Introduction
When working on NLP or RAG experiments in Python, I often want a simple way to search local data.
For example:
- Search a small set of local documents
- Search JSONL data
- Try Japanese full-text search
- Try English keyword search
- Build a quick RAG prototype
- Avoid setting up Elasticsearch, OpenSearch, Solr, or Docker
- Try vector search locally
For this purpose, I created nlp4j-local-search.
It is a Python package that lets you use Apache Lucene-based local search from Python.
The package is now available on PyPI:
pip install nlp4j-local-search
What is nlp4j-local-search?
nlp4j-local-search is a lightweight local search library for Python.
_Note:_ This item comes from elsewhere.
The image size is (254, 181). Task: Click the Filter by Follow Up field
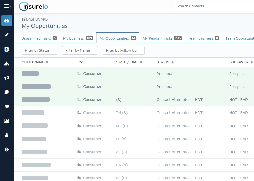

Internally, it uses Apache Lucene.
The main features are:
- Use Lucene from Python
- No Elasticsearch required
- No OpenSearch required
- No Solr required
- No Docker required
- Local full-text search
- Japanese keyword search
- English keyword search
- Vector search
- Useful for NLP and RAG experiments
The goal is not to replace a production search engine cluster.
Instead, the goal is to make local search easy when you want to run quick experiments from Python.
Installation
You can install it from PyPI.
pip install nlp4j-local-search
Since this package uses Java-based components internally, a Java runtime environment is required.
Basic English Keyword Search
Here is a simple English keyword search example.
from nlp4j_local_search import SearchEngine
def test_text_search():
print("=== Search test ===")
with SearchEngine("en") as search:
search.add("1", "I run every morning")
search.add("2", "She runs every day")
search.add("3", "He is running in the park")
search.add("4", "This document is about search engines")
search.commit()
results = search.search("run", 10)
print(f"number of results: {len(results)}")
for i, result in enumerate(results):
print(f"result[{i}].id: {result.id}")
print(f"result[{i}].body: {result.body}")
print(f"result[{i}].score: {result.score}")
assert len(results) == 3, f"Expected 3 results, got {len(results)}"
print("✓ OK\n")
if __name__ == "__main__":
test_text_search()
Run the script:
python tests/test_search_en.py
Example output:
=== Search test ===
number of results: 3
result[0].id: 3
result[0].body: He is running in the park
result[0].score: 0.17657174170017242
result[1].id: 1
result[1].body: I run every morning
result[1].score: 0.15782077610492706
result[2].id: 2
result[2].body: She runs every day
result[2].score: 0.15782077610492706
✓ OK
==================================================
OK!
==================================================
In this example, the query is:
results = search.search("run", 10)
The indexed documents are:
search.add("1", "I run every morning")
search.add("2", "She runs every day")
search.add("3", "He is running in the park")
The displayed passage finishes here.